If you ever looked into the Future trait in Rust, you will notice that poll accepts Pin<&mut Self> instead of just &mut Self.
fn poll(
self: std::pin::Pin<&mut Self>,
cx: &mut std::task::Context<'_>,
) -> std::task::Poll<Self::Output>;
What is Pin and why does rust need that?
# What is Pin?
In rust, there are two categories of types, depending on whether it is safe to move them around in the memory. Most types can be moved around, which means that by doing so, no pointer will be invalidated.
At a high level, a Pin<P> ensures that the pointee of any pointer type P has a stable location in memory, meaning it cannot be moved elsewhere and its memory cannot be deallocated until it gets dropped.
Let's consider a self-referential structure like this:
pub struct T {
pub pointer: *const T,
}
And what will happen, if we move it?
fn main() {
let mut a = T {
pointer: std::ptr::null(),
// _marker: std::marker::PhantomPinned,
};
a.pointer = &a;
println!("{:p}: {:p}", &a, a.pointer);
let c = a;
println!("{:p}: {:p}", &c, c.pointer);
}
You will get:
// a: a.pointer
0x7ffdee3f5b70: 0x7ffdee3f5b70
// c: c.pointer
0x7ffdee3f5bd8: 0x7ffdee3f5b70
After moving, T is not self-referential anymore. It holds a pointer which points to a data field inside another object.

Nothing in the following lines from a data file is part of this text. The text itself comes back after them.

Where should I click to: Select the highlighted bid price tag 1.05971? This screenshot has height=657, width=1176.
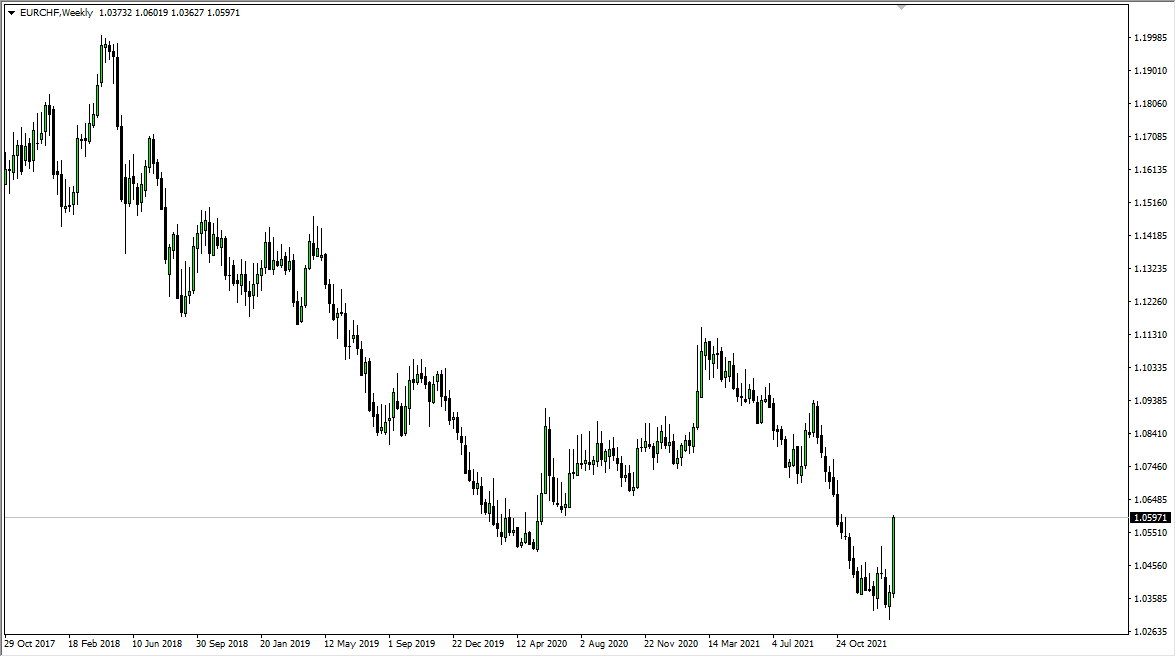pos(1148,515)
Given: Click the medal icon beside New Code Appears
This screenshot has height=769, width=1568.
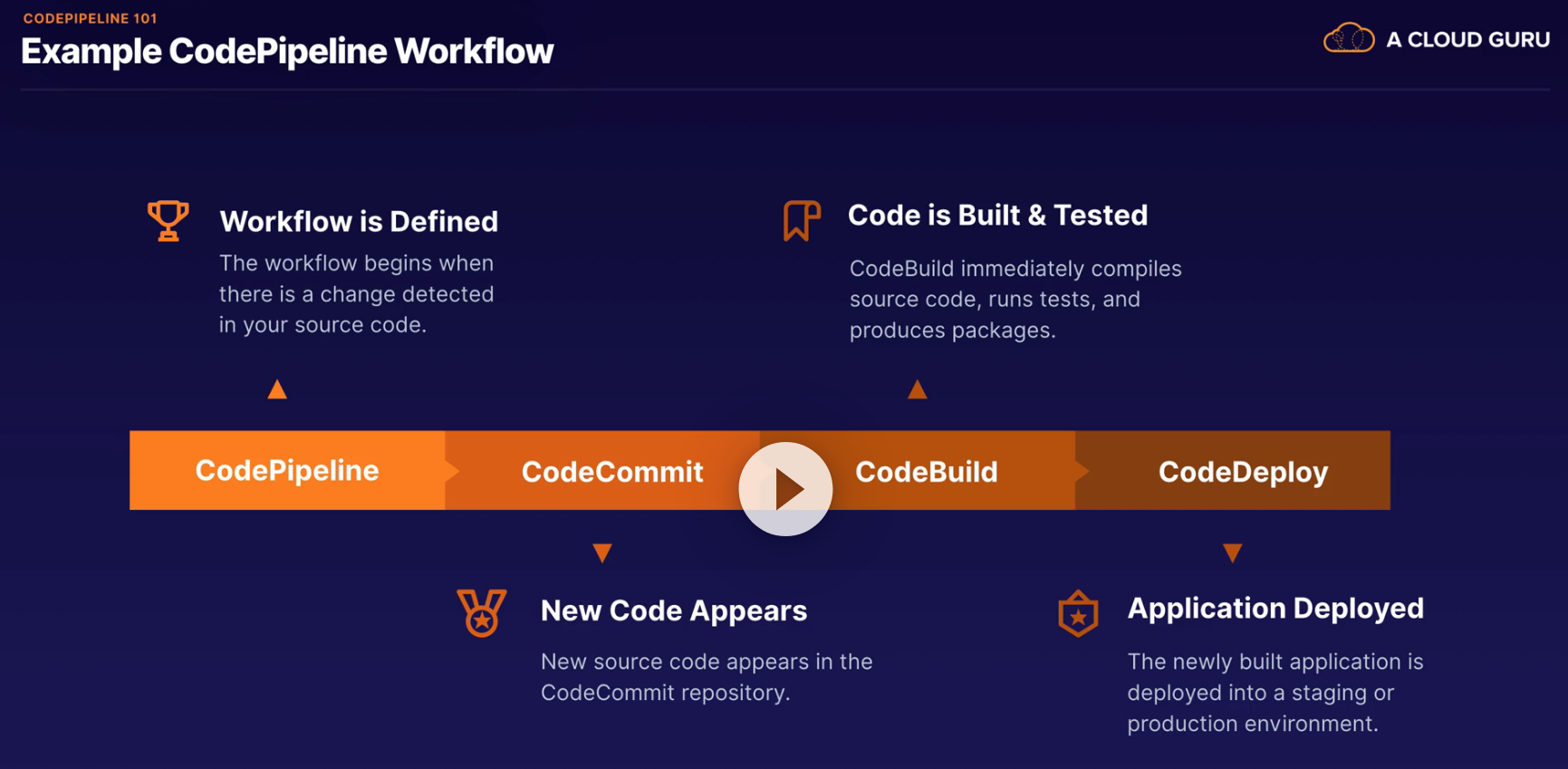Looking at the screenshot, I should pyautogui.click(x=482, y=612).
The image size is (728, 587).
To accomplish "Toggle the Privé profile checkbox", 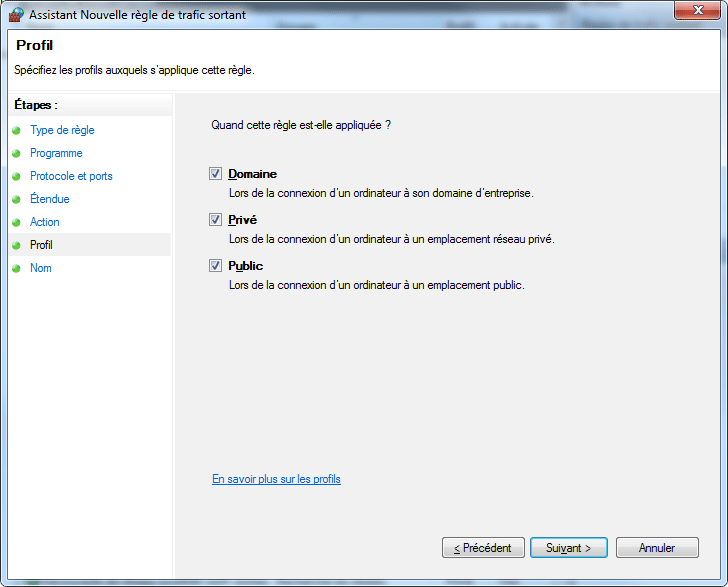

Here's a another example using std::mem:swap:
fn main() {
let mut a = T {
pointer: std::ptr::null(),
};
let mut b = T {
pointer: std::ptr::null(),
};
a.pointer = &a;
b.pointer = &b;
println!("{:p}: {:p}", &a, a.pointer);
println!("{:p}: {:p}", &b, b.pointer);
// move a into b by swapping them
std::mem::swap(&mut a, &mut b);
println!("{:p}: {:p}", &a, a.pointer);
println!("{:p}: {:p}", &b, b.pointer);
}
After running the above code, you will get this:
// before swapping
0x7ffecef36320: 0x7ffecef36320
0x7ffecef36328: 0x7ffecef36328
// after swapping
0x7ffecef36320: 0x7ffecef36328
0x7ffecef36328: 0x7ffecef36320
If we use Pin<T>, we could not actually obtain a Box<T> or &mut T to pinned data. This implies that we cannot use operations such as std::mem::swap which takes &mut T as parameters.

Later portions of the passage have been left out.